GIVEN EXERCISE 1: Return everything in the listing below, from the line containing "Disable the Use SSL checkbox" down to the line containing "pyautogui.click(x=722, y=29)", with no changes.

SOURCE EXTRACT:
I painted 4 W-Marts (foreman)just one field color inside. put one man just on the poles as he had to remove fire extinguisher, phones, decals (heat gun) and the carpet that is wrapped on the poles, and then we put everything back.Just two lifts. two of us painted just the exterior walls inside. Ceilings were NEVER painted on the ones I worked on. (they were vacuumed) Someone mentioned 2 shifts. W Mart only lets you work 9pm-7 am. 3 men, two lifts 6 days, one coat> Offices in back took about 5 gallons and 3 gallons for exterior doors (oil). VERY easy job. Exteriors done at night as well-4 days- 3men. Any questions, glad to help...


----------



## daArch

wmore said:


> Any questions, glad to help...


where were you two years ago when buckyboy OP'ed this thread. 

AND he ain't been around since.


----------



## richmondpainting

wmore said:


> I painted 4 W-Marts (foreman)just one field color inside. put one man just on the poles as he had to remove fire extinguisher, phones, decals (heat gun) and the carpet that is wrapped on the poles, and then we put everything back.Just two lifts. two of us painted just the exterior walls inside. Ceilings were NEVER painted on the ones I worked on. (they were vacuumed) Someone mentioned 2 shifts. W Mart only lets you work 9pm-7 am. 3 men, two lifts 6 days, one coat> Offices in back took about 5 gallons and 3 gallons for exterior doors (oil). VERY easy job. Exteriors done at night as well-4 days- 3men. Any questions, glad to help...


Painting commercial exteriors at night...sounds fricken awesome....run a crew during the day and paint in the dark too.......


----------



## richmondpainting

uuuhhhh oohhhh.... guess who just found the request for a Walmart repaint??

lol....


----------



## clermontpainting

my personal experience with this kind of progect is,very needy,very picky, and slow to pay. been doing this for thirty five years take it for what its worth.


----------



## richmondpainting

clermontpainting said:


> my personal experience with this kind of progect is,very needy,very picky, and slow to pay. been doing this for thirty five years take it for what its worth.


Yea...I decided to stay away...I don't have the bank account or experience....but I guess I'm concentrating on resturaunts, retail and tilt ups...offices...


----------

INPUT ROWS:
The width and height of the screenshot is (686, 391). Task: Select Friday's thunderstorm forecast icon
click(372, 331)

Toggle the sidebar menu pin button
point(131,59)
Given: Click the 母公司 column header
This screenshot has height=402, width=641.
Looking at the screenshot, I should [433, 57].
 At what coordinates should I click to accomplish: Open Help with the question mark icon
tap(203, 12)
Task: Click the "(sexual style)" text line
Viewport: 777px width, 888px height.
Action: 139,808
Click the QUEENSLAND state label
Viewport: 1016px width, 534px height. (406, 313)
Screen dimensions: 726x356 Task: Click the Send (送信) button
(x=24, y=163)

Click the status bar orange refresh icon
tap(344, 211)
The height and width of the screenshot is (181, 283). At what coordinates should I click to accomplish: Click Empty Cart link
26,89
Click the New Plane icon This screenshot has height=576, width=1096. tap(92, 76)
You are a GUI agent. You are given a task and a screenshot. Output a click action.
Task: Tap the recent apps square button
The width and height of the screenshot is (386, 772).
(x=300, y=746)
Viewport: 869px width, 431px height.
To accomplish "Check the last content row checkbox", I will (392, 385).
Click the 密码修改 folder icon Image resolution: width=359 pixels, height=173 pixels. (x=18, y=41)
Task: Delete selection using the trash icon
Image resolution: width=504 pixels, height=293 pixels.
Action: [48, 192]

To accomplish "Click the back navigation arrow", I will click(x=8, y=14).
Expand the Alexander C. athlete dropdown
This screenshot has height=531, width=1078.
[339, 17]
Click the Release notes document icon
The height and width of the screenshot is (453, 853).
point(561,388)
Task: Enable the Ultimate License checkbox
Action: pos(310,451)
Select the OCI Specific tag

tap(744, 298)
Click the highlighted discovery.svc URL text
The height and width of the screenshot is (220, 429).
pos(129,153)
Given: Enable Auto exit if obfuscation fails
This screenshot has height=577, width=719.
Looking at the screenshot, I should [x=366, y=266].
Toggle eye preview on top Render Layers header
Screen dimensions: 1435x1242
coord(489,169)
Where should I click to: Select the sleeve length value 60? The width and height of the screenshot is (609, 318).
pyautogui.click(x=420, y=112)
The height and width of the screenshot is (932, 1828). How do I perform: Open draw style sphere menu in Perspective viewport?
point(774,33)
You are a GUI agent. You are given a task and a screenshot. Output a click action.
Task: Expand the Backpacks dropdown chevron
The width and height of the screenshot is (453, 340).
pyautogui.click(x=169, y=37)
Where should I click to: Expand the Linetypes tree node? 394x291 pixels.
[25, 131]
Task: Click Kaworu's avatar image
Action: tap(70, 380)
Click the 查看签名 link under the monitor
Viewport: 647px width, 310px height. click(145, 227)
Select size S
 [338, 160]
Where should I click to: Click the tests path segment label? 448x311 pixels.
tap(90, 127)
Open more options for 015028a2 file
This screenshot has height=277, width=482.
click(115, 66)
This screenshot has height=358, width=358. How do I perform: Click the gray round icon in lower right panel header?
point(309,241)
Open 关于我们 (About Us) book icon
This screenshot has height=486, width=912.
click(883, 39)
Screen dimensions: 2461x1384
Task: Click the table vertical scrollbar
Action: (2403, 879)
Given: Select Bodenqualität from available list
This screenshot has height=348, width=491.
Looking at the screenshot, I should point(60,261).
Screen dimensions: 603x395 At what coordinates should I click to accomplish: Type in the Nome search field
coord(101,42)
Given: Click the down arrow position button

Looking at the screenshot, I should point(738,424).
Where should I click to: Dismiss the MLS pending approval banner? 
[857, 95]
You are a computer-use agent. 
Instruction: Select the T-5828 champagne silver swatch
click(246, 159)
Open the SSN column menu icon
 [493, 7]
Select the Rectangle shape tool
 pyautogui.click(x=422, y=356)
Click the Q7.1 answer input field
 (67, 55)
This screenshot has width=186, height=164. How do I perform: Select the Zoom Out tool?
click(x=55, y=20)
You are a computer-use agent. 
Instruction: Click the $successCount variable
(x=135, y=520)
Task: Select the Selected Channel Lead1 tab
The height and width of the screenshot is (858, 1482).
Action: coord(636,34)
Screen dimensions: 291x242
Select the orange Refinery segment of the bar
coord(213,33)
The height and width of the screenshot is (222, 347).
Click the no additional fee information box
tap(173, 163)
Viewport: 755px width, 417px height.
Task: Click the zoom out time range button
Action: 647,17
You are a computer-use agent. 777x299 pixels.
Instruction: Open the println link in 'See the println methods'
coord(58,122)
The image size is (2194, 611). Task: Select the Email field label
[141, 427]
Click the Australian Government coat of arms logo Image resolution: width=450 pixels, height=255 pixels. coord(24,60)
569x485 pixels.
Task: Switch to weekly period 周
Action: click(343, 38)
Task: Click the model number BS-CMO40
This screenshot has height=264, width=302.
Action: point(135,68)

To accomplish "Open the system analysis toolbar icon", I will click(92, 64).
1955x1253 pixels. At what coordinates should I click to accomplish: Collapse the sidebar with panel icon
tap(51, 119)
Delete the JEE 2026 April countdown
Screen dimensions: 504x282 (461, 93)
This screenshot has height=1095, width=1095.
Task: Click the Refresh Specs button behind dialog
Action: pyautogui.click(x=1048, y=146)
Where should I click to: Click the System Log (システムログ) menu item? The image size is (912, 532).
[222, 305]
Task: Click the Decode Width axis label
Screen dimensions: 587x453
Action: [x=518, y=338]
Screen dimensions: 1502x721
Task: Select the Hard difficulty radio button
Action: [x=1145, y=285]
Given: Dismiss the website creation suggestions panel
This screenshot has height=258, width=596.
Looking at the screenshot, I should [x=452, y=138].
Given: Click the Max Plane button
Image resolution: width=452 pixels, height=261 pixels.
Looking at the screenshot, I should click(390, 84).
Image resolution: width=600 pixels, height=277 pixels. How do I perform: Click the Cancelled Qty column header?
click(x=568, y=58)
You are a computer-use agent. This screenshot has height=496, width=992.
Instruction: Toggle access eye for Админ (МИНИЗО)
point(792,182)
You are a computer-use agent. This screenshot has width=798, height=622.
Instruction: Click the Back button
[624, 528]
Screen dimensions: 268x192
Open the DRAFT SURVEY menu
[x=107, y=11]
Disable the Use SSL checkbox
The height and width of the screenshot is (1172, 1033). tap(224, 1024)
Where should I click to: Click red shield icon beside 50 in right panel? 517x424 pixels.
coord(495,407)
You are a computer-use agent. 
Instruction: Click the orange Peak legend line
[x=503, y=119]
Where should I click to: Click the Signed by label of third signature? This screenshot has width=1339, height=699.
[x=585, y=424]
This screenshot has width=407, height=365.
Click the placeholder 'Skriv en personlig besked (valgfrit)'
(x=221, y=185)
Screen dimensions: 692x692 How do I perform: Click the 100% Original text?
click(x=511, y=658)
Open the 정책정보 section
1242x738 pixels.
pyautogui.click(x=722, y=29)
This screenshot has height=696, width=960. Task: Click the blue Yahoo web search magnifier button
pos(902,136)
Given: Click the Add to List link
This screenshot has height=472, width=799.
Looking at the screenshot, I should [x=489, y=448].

GIVEN EXERCISE 2:
Answer these questions about the Walmart painting thread above:
(a) What hours does Walmart allow painters to work?
(b) How many years has clermontpainting been doing this work?
(c) What kinds of work does richmondpainting say he is concentrating on?

WRITTEN ANSWER 1:
Disable the Use SSL checkbox
The height and width of the screenshot is (1172, 1033). tap(224, 1024)
Where should I click to: Click red shield icon beside 50 in right panel? 517x424 pixels.
coord(495,407)
You are a computer-use agent. 
Instruction: Click the orange Peak legend line
[x=503, y=119]
Where should I click to: Click the Signed by label of third signature? This screenshot has width=1339, height=699.
[x=585, y=424]
This screenshot has width=407, height=365.
Click the placeholder 'Skriv en personlig besked (valgfrit)'
(x=221, y=185)
Screen dimensions: 692x692 How do I perform: Click the 100% Original text?
click(x=511, y=658)
Open the 정책정보 section
1242x738 pixels.
pyautogui.click(x=722, y=29)

WRITTEN ANSWER 2:
(a) 9pm to 7 am.
(b) Thirty-five years.
(c) Restaurants, retail, tilt-ups and offices.